WHAT IS NEEDED: The records that follow need to be printed exactly. Leave out each image.

Stored data:
*** Begin section ***
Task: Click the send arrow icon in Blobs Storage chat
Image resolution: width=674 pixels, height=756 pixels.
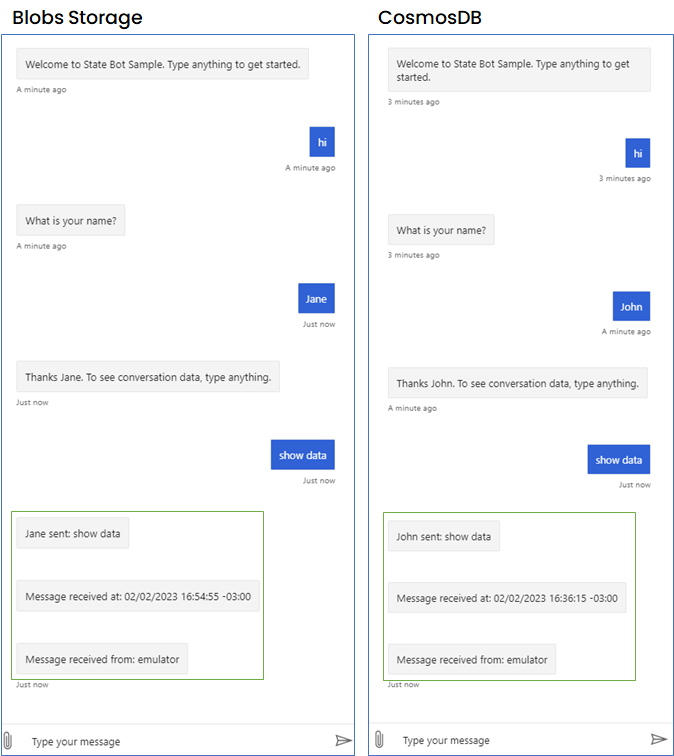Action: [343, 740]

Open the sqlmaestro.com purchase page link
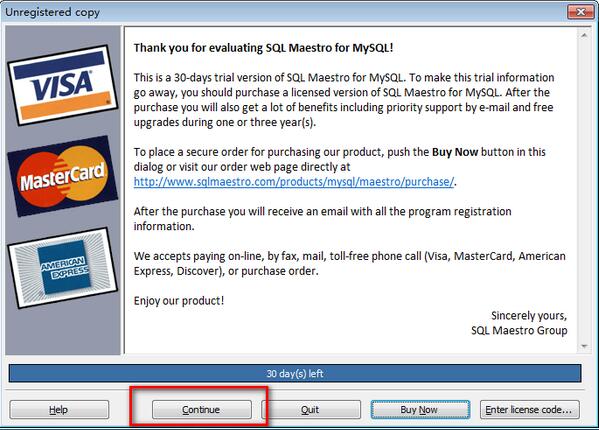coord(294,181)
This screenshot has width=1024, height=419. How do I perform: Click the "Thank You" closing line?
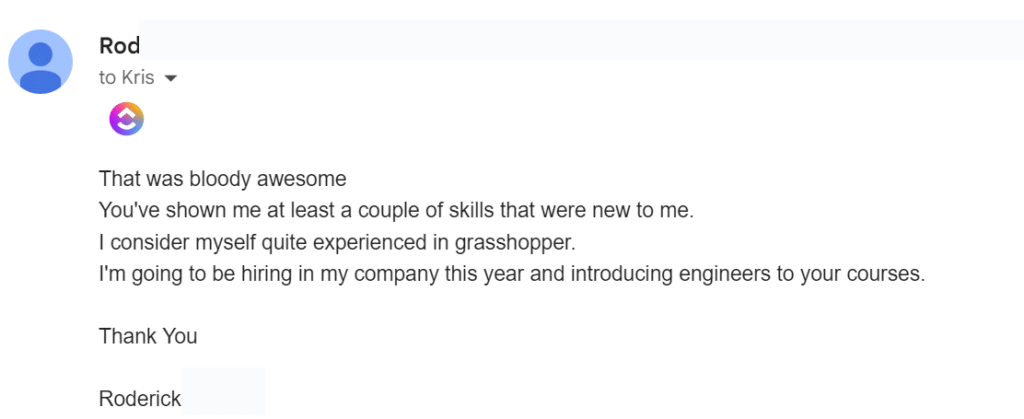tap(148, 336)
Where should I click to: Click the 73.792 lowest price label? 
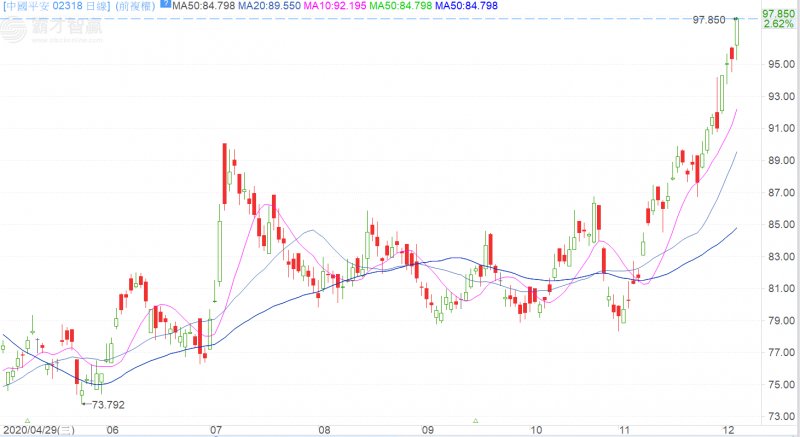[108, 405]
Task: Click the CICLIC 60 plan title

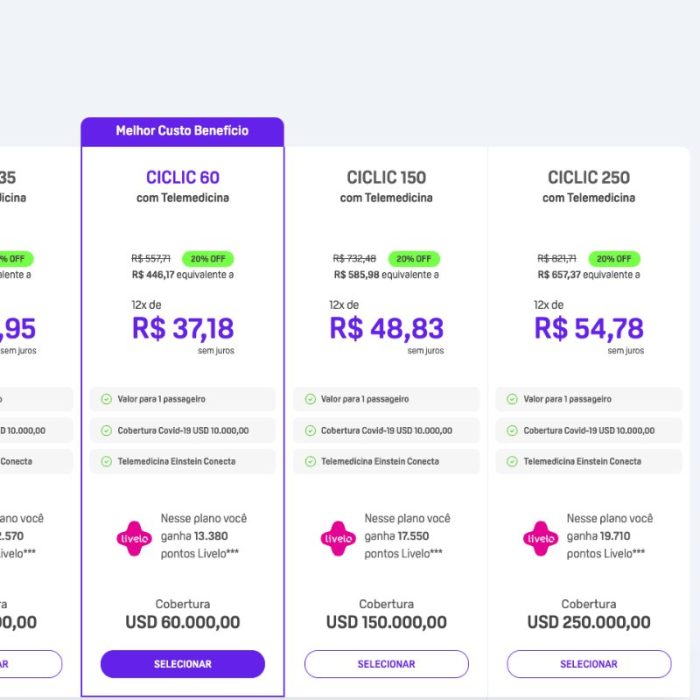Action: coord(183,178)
*** End section ***
RESPONSE TO THE TASK:
Task: Click the send arrow icon in Blobs Storage chat
Image resolution: width=674 pixels, height=756 pixels.
Action: [343, 740]

Open the sqlmaestro.com purchase page link
coord(294,181)
This screenshot has width=1024, height=419. How do I perform: Click the "Thank You" closing line?
tap(148, 336)
Where should I click to: Click the 73.792 lowest price label? 
[108, 405]
Task: Click the CICLIC 60 plan title

Action: coord(183,178)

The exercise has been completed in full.